It takes almost 15 hours to fly more than 7,600 miles to Katmandu, Nepal. With that kind of distance, it's reasonable to assume few suburban residents have been to the small Asian nation.

But stories in the Daily Herald of local people who were in Nepal at the time a massive earthquake hit - and survived - bring the tragedy home in a way that should spark efforts to contribute to relief efforts.

"I feel like I was spared, so I want to give back and help any way I can," Libertyville resident Alexandra Gaulin told the Daily Herald's Jamie Sotonoff.

She had been on 17-day travel photography tour of India and Nepal. The earthquake struck while she and her group were on an airplane at Katmandu's airport waiting to take off.

Gaulin, 23, said she is thinking about doing some sort of charity project using her Nepal photos to help the recovery.

Those photos his group took, said Dean Tatooles, a former Inverness resident and tour director, "were some of the last pictures of those temples that are hundreds of years old, and stood for centuries, that are no longer."

Added Chicago resident Chris Mundy: "I don't want this to turn into another Haiti. I don't want people to forget that they need help."

Just as so many people responded to the victims of the tornadoes that struck northern Illinois on the suburban western border earlier this month - so many supplies were donated relief organizers said they now just need monetary donations - it's time to help others in need again.

More than 4,300 people have been killed, another 7,200 estimated to be injured. Tens of thousands have been left homeless. It's devastation that is hard to fathom.

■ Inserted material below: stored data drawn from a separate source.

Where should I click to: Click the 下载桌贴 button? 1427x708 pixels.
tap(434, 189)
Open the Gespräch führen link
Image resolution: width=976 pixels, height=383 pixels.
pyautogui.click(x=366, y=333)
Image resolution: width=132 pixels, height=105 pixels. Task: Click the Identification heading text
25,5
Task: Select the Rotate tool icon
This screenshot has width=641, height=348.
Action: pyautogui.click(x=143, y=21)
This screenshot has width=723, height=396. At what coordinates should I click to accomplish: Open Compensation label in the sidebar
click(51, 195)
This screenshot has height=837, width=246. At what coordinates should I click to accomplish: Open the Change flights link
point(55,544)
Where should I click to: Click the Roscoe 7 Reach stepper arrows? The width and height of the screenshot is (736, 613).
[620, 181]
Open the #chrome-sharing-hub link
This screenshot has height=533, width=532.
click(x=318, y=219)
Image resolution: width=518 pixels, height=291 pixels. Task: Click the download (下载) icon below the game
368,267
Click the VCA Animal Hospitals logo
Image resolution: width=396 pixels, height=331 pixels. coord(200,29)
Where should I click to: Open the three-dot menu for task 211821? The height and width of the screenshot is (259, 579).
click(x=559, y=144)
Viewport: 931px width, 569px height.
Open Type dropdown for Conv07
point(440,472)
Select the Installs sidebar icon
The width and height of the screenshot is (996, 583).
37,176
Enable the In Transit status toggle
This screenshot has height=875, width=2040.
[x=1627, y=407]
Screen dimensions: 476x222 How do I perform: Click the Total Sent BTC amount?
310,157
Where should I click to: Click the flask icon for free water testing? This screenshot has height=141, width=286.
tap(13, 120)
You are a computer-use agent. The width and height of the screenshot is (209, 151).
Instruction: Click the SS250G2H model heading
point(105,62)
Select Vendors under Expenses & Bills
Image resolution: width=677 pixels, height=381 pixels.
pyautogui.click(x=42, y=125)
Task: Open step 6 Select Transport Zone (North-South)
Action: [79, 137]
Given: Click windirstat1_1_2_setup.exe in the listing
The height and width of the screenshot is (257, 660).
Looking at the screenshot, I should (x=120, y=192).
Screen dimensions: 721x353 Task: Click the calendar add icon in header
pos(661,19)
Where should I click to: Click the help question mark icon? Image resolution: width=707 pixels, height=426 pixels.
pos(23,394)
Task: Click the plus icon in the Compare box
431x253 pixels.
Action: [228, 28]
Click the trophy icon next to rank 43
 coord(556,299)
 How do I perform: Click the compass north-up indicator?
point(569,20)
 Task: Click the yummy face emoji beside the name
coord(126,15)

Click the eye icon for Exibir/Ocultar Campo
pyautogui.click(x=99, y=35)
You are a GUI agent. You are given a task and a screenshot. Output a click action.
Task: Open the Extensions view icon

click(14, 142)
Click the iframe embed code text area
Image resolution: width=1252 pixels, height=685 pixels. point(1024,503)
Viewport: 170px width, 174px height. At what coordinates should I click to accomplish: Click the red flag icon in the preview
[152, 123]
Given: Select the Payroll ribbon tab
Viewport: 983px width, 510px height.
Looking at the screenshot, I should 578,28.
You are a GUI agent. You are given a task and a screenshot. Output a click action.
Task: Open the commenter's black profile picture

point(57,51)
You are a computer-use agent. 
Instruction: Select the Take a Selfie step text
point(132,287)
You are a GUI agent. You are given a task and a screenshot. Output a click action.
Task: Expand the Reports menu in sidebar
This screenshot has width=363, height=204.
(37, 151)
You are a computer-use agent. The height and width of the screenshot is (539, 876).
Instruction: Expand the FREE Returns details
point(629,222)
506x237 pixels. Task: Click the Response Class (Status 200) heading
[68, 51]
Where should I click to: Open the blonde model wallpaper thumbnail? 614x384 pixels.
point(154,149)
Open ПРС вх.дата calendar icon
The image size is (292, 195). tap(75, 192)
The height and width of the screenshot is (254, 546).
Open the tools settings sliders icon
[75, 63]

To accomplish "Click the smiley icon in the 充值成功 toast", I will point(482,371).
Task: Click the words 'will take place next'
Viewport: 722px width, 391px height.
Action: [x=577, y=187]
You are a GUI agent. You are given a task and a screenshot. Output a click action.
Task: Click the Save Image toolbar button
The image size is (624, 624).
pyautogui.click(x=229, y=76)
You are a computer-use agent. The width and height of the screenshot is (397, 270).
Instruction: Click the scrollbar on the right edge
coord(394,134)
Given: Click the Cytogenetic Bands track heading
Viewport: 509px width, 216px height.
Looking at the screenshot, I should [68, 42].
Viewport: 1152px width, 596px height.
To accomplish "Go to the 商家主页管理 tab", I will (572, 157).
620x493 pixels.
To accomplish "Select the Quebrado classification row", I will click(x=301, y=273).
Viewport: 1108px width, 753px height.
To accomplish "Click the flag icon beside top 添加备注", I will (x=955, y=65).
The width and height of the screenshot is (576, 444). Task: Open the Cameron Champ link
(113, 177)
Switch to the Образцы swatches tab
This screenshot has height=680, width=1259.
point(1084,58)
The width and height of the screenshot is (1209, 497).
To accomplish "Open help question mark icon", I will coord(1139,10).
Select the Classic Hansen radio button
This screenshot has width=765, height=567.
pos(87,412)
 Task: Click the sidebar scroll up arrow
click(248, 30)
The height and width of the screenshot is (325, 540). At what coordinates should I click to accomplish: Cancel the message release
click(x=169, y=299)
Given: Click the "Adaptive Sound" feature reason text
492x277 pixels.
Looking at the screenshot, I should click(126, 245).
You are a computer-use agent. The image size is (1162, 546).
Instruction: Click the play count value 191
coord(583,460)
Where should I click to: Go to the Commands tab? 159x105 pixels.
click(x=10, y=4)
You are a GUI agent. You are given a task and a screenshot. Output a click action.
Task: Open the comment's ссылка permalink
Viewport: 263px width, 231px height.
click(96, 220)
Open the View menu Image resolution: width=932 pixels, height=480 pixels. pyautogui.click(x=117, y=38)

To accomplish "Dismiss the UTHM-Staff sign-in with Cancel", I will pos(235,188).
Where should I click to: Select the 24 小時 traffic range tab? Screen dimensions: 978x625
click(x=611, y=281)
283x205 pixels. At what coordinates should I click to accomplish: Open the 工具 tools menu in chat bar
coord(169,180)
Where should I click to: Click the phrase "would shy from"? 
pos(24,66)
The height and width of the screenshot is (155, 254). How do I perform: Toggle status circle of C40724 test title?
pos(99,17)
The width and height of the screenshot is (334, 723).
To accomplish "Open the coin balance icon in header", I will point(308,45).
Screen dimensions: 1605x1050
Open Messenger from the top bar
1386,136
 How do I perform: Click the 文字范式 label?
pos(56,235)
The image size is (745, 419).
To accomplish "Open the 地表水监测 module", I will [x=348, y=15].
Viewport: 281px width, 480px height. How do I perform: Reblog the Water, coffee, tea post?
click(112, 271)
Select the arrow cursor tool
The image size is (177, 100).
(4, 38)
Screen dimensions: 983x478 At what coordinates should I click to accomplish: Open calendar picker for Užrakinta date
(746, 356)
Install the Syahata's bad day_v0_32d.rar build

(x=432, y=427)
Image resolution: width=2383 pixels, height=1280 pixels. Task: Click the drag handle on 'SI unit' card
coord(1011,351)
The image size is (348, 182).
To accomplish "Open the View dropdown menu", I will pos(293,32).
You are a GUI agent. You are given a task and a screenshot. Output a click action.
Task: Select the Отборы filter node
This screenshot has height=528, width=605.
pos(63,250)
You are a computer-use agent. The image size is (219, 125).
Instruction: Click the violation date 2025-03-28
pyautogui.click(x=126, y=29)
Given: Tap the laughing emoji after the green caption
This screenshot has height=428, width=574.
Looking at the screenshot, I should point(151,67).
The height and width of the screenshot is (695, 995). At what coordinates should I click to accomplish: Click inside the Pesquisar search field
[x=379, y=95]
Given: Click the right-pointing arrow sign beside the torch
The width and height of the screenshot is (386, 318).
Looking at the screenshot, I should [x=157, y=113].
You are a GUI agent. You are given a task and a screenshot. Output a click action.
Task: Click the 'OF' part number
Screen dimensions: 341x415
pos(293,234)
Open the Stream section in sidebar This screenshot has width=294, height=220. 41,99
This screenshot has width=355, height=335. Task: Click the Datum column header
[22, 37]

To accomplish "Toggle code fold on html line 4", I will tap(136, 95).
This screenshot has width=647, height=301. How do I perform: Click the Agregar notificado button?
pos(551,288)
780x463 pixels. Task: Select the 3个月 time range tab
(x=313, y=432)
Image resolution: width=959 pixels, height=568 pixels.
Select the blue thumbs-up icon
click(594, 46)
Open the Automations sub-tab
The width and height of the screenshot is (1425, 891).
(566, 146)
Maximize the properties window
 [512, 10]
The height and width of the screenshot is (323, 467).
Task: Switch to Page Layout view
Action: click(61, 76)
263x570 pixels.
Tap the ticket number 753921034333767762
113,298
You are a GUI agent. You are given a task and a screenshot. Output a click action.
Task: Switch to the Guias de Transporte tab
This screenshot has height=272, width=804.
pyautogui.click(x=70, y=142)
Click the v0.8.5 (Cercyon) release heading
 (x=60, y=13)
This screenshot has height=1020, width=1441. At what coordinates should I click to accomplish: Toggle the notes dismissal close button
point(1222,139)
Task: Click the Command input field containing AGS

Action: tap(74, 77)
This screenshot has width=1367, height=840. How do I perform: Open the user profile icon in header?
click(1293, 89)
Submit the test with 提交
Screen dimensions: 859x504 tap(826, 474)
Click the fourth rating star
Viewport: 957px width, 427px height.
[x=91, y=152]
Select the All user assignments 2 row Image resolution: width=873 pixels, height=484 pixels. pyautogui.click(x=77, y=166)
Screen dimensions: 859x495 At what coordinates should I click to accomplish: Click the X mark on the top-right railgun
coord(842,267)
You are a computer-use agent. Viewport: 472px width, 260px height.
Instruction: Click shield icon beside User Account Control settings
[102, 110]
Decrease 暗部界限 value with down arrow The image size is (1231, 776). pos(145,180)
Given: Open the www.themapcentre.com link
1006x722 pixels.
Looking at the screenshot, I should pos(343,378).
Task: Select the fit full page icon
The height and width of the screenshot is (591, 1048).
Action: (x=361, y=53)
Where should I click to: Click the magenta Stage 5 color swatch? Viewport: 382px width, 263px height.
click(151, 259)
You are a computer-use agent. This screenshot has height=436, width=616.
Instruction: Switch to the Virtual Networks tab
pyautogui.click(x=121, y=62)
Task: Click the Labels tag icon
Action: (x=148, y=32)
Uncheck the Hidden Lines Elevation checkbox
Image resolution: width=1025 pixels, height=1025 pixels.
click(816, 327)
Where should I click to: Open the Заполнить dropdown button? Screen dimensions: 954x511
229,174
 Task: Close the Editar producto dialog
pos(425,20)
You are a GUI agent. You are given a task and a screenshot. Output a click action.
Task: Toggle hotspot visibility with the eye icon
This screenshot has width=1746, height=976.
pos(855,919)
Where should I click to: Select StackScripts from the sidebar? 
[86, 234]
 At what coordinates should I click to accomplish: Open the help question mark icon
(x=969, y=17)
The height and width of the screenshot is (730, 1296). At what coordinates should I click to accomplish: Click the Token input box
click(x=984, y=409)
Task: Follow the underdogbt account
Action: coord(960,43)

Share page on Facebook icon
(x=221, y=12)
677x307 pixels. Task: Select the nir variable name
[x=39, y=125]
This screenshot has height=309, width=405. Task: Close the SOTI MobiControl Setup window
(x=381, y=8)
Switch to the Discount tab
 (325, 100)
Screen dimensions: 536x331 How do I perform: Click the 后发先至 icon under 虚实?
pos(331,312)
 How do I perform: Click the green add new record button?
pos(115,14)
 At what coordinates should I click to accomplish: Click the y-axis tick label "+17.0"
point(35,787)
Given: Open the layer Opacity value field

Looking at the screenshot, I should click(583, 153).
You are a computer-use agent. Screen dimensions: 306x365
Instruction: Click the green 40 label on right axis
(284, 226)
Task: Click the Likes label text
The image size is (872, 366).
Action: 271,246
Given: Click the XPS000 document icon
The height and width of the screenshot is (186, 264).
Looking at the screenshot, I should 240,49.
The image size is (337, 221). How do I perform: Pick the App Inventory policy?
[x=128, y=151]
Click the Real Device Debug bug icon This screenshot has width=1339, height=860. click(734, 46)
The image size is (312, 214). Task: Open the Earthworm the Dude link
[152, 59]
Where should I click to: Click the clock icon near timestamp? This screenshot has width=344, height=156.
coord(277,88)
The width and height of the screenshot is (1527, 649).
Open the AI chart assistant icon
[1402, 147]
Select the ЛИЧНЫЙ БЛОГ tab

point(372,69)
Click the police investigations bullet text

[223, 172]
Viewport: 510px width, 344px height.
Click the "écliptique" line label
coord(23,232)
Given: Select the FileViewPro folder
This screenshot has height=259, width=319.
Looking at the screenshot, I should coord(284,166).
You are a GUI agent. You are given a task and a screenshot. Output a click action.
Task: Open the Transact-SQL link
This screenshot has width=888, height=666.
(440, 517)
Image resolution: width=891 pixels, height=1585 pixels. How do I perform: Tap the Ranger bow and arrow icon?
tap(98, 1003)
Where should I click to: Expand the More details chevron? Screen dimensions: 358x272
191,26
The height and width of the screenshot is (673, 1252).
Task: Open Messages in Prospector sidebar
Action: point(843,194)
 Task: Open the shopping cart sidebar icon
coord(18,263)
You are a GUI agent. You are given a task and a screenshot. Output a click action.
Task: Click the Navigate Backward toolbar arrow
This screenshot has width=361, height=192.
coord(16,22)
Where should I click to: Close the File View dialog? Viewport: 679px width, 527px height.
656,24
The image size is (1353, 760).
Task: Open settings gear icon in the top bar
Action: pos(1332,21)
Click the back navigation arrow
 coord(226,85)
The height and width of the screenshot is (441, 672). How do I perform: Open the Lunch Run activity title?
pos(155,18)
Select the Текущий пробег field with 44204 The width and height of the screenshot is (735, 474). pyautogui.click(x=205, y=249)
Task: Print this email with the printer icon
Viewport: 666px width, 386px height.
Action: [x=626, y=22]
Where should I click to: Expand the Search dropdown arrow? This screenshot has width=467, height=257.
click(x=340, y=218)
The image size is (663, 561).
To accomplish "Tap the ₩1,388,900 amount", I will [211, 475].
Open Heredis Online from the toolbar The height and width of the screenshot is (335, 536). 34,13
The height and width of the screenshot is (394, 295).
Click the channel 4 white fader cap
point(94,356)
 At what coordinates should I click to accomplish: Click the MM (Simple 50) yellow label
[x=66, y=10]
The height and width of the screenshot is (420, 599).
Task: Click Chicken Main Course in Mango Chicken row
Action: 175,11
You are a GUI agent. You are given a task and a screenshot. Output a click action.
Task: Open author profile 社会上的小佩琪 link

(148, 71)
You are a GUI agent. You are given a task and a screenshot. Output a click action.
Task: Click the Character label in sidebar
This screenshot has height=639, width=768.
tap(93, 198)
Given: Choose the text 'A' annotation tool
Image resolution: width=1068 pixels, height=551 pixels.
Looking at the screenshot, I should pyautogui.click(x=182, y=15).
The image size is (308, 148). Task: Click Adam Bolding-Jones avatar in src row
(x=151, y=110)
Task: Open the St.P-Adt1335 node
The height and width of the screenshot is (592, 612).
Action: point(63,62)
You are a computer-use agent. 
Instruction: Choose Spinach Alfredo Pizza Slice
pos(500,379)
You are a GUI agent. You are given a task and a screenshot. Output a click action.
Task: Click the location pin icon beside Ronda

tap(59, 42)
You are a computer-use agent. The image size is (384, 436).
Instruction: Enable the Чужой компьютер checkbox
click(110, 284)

"There are people who are not getting food and shelter. I've had reports of villages where 70 percent of the houses have been destroyed," a Nepal government official in the hardest hit district told the Associated Press. In Katmandu, AP reports buildings have been reduced to rubble in part of the city and there were shortages of food, fuel, electricity, medicine and shelter.

All this while search and rescue efforts are still under way.

How can you help? In addition to donating to the American Red Cross at redcross.org, AmeriCares at americares.org and CARE at care.org, several Chicago-area organizations with ties to Nepal are also collecting monetary donations.

These include the Chicagoland Nepal Friendship Society, Chicagoland Tharu Society and Nepali American Center. Information can be found at www.cnfsusa.org.

The memories of a young aspiring photographer helps put the need in focus: "I'm so sad and heartbroken, because it's such a poor country, but so rich with life and love and happiness," said Gaulin.

"Knowing they don't have resources like we do, it's hard to imagine how they're going to rebuild."